Collected data
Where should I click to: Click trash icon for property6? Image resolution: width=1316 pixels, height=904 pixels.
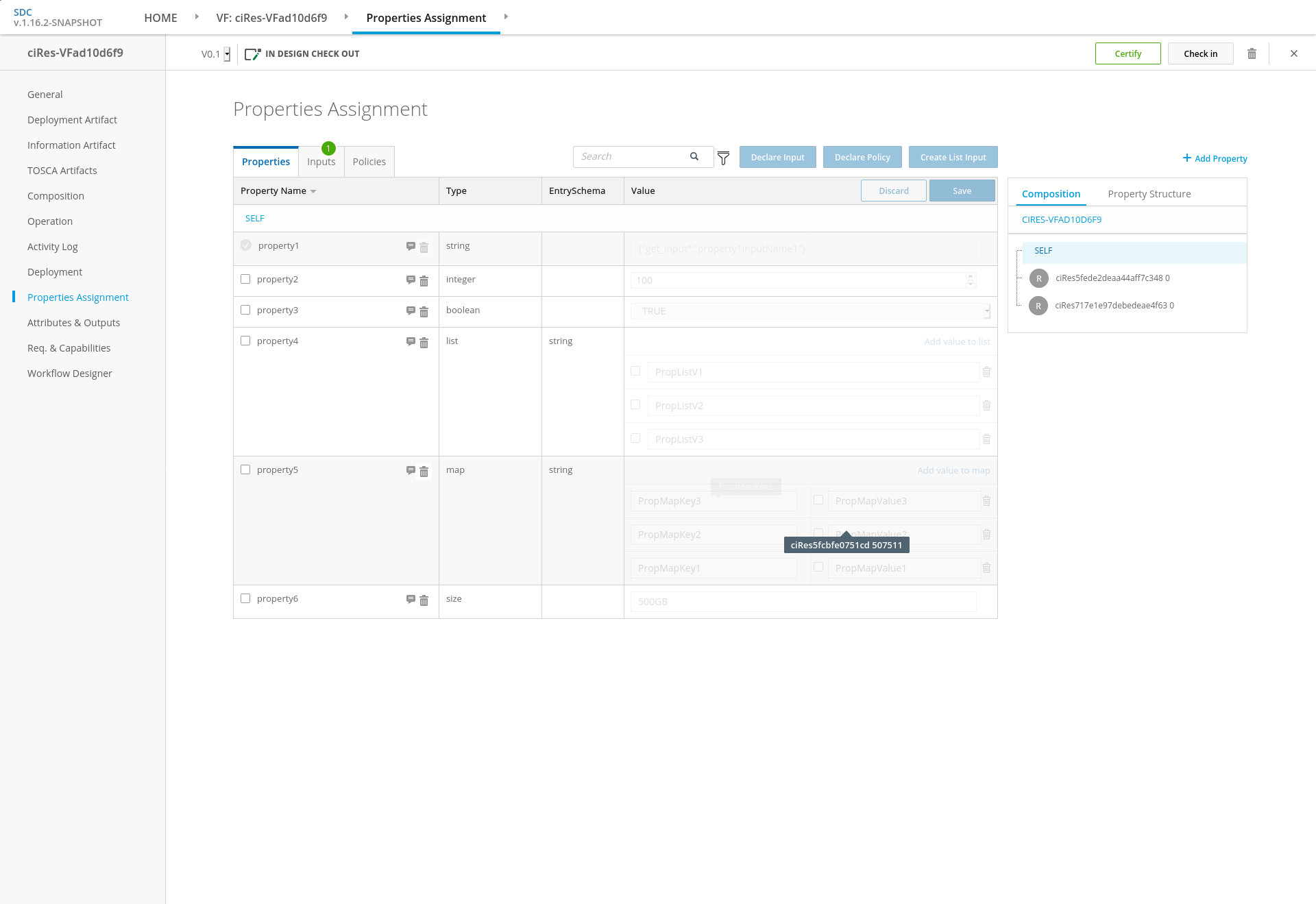click(x=424, y=600)
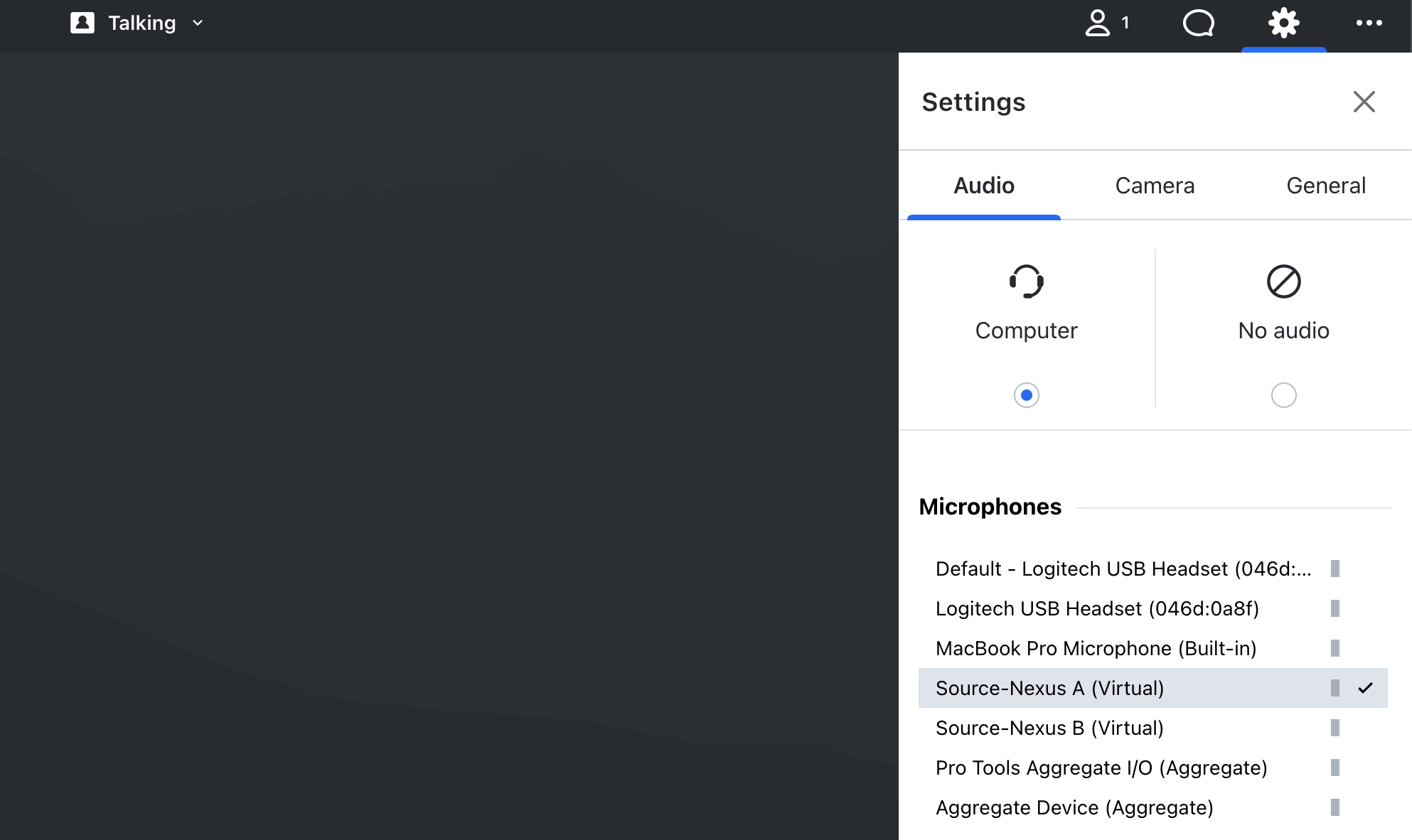Open the participants list icon
This screenshot has height=840, width=1412.
tap(1098, 23)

> [The task]
Write the data above out again exactly, minus its pictures.

> [Written response]
Where should I click to: Click trash icon for property6? Image resolution: width=1316 pixels, height=904 pixels.
click(x=424, y=600)
Open the participants list icon
This screenshot has height=840, width=1412.
tap(1098, 23)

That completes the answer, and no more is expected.